Why anyone would still use mypy besides legacy infrastructure is beyond me. It is dog slow as well as being the laziest of all, not catching many mistakes.

Unfortunately for Django apps switching to any alternative leads to the dreaded “wall of errors” issue. If anyone got to work this out in the past, I’d gladly take advices.

shevy-javatoday at 3:35 PM

The type-lovers will be angry! :)

The blog entry fits into ruby too, to some extent; while the situation is nowhear near as bad as in python, you have the same question-marks why types suddenly emerge out of nowhere. Almost ... almost as if some people have a specific agenda, and try to pull through with it.

Well, there you have it - the type-addicted people are ruining python.

shermantanktoptoday at 2:51 PM

That blog needs to run a AI checker. Content aside, a lot of the writing is pure AI style.

> The type checking that matters most (and why you've probably got it backwards)

Honestly, I don’t care if the author got some AI help.
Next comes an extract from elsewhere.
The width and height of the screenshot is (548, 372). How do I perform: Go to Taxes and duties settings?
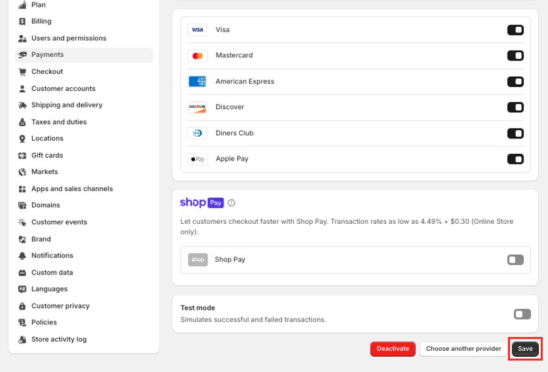coord(59,122)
But that click-bait style is ubiquitous and obnoxious.

voidUpdatetoday at 2:26 PM

> "In Python, any method __eq__ is expected to return bool, and if it doesn't, then we need to explicitly tell type-checkers to ignore the type error. This function in Polars can also return different types depending on the inputs, thus requiring overloads."

Why would you ever want a == b to not return a bool??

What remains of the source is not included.